Ectopic vascularized bone formation by human mesenchymal stem cell microtissues in a biocomposite scaffold.

Three-dimensional multicellular human bone marrow mesenchymal stem cells (hBM-MSCs) are showing a great promise in the repair of bone tissue due to its osteogenic differentiation potential, mimicking in vivo microenvironment and immunomodulatory property.

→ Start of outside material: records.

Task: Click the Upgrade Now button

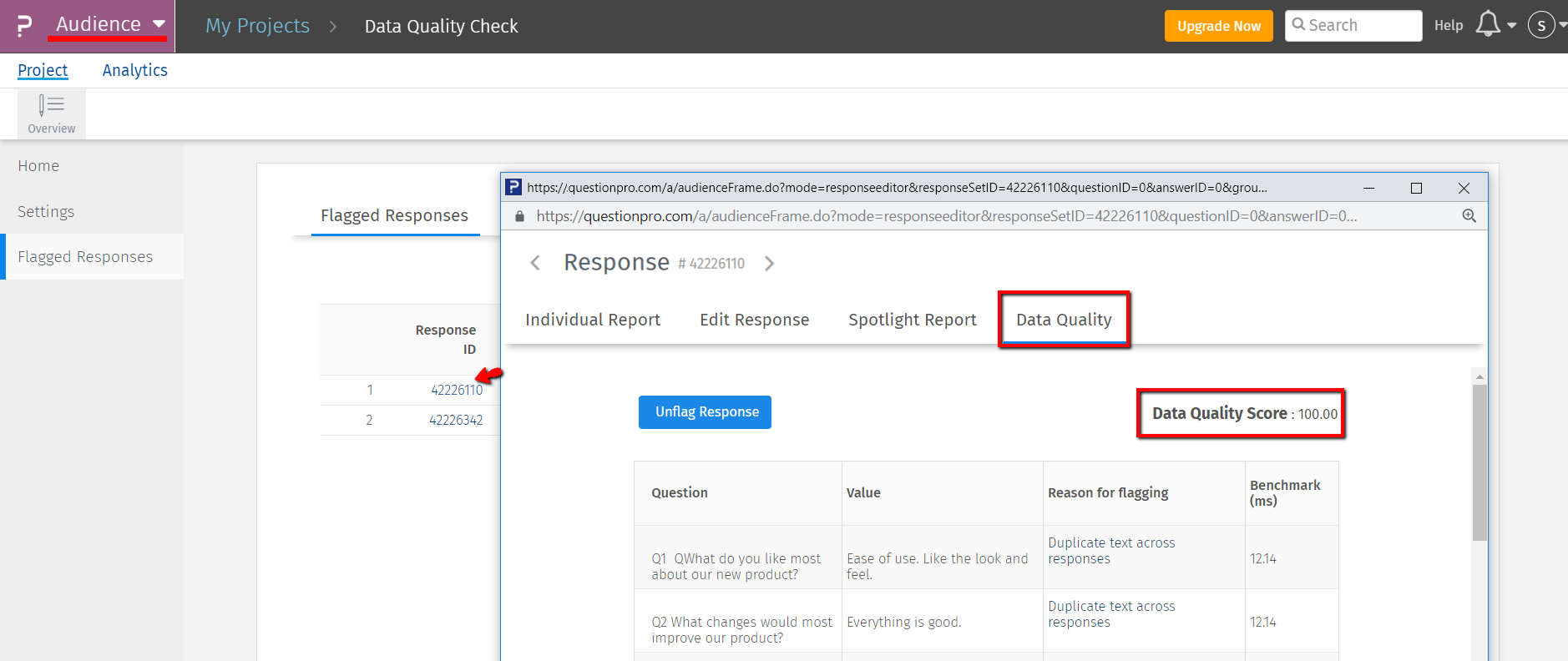Action: pyautogui.click(x=1218, y=26)
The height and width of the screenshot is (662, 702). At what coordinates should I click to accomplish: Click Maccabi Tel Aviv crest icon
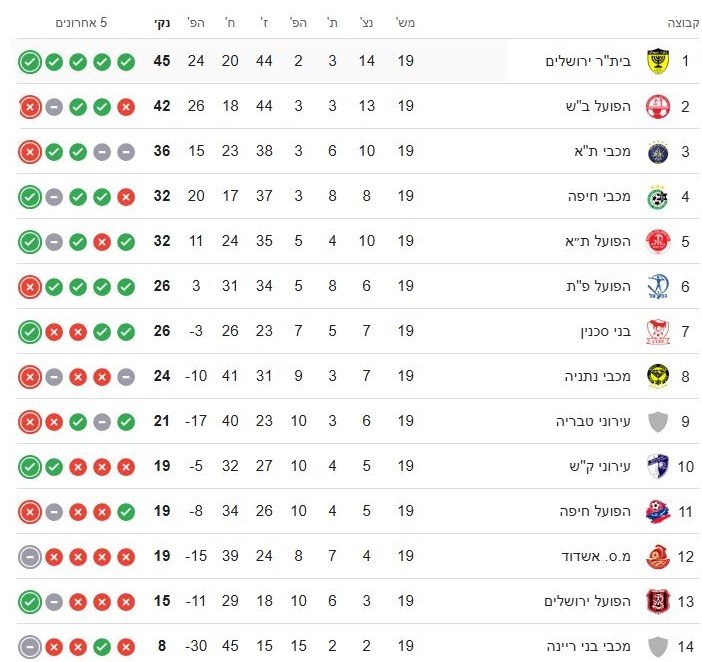point(656,152)
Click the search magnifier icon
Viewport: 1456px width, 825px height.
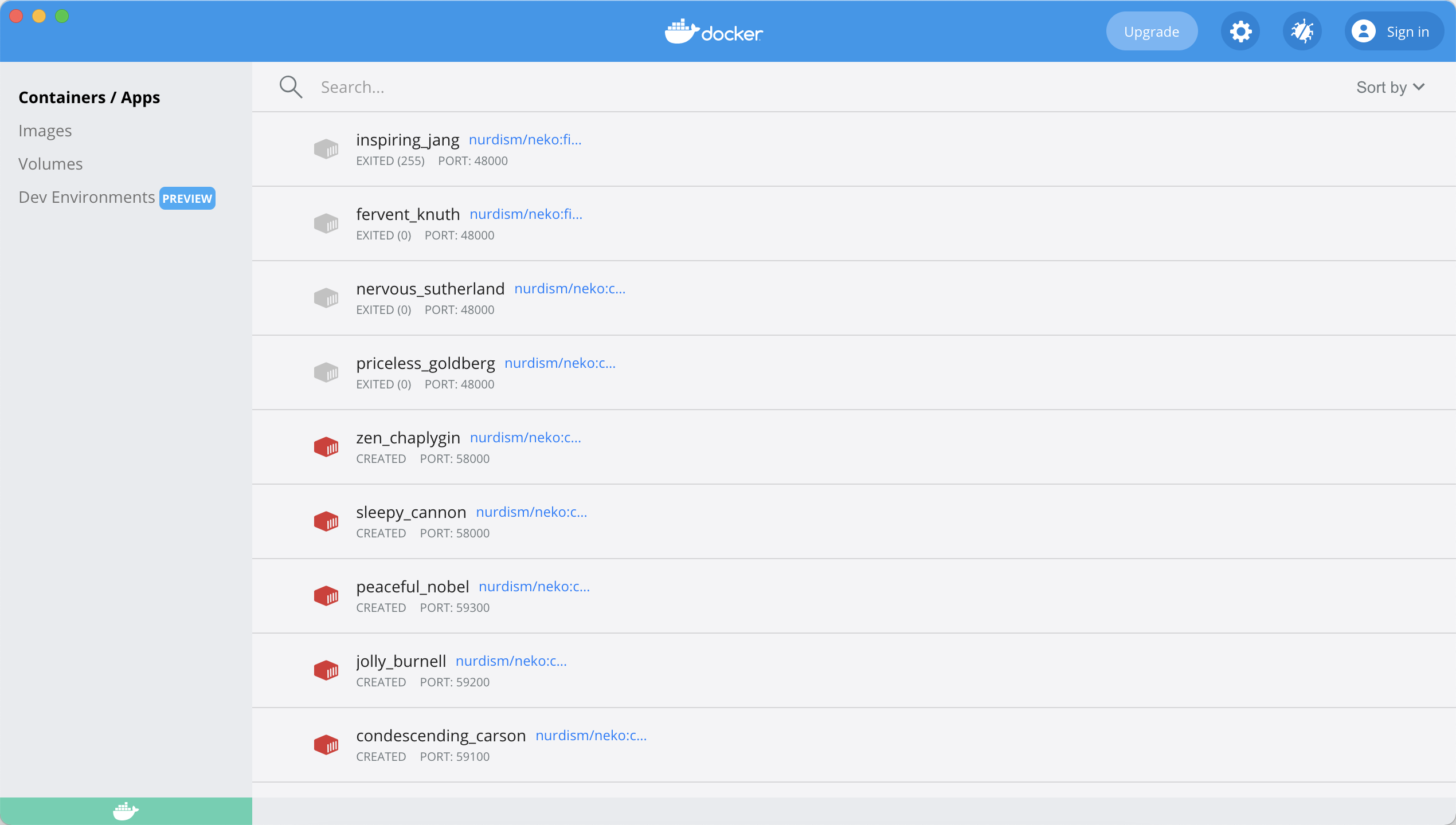point(291,87)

In the present study, the potential of hBM-MSC microtissues (MTs) in combination with a biocomposite material to form vascularized bone-like tissue at an ectopic site in an immunocompromised mouse was evaluated. The scaffold was fabricated using gelatin, carboxymethyl cellulose, polyvinyl alcohol and nano-hydroxyapatite (GCnHP) by the freeze-drying method. The physico-chemico-biological characteristics were compared with control scaffold devoid of polyvinyl alcohol (GCnH). The scaffolds (GCnH and GCnHP) were highly porous and had interconnected pores. GCnHP showed higher mechanical strength, higher water adsorption and a lower rate of collagenase-mediated degradation in comparison to GCnH. The scaffolds also supported growth and proliferation of hBM-MSCs MTs and subsequent differentiation into osteoblast-like cells. The differentiated cells showed matrix mineralization and high expression of runX2, alkaline phosphatase, collagen type 1 and osteocalcin genes. A high expression of VEGF was also observed suggesting the potential of hBM-MSC MTs to induce angiogenesis. H&E and Masson's trichrome staining of the 4-weeks in vivo implanted scaffold revealed the presence of newly synthesized collagen and infiltration of host vasculature. IHC assessment showed expression of osteocalcin and osterix. These results demonstrate the efficacy of the combination of hBM-MSC MTs and biocomposite material as a promising approach for in vivo non-load bearing bone tissue repair for future clinical and various regenerative medicine applications.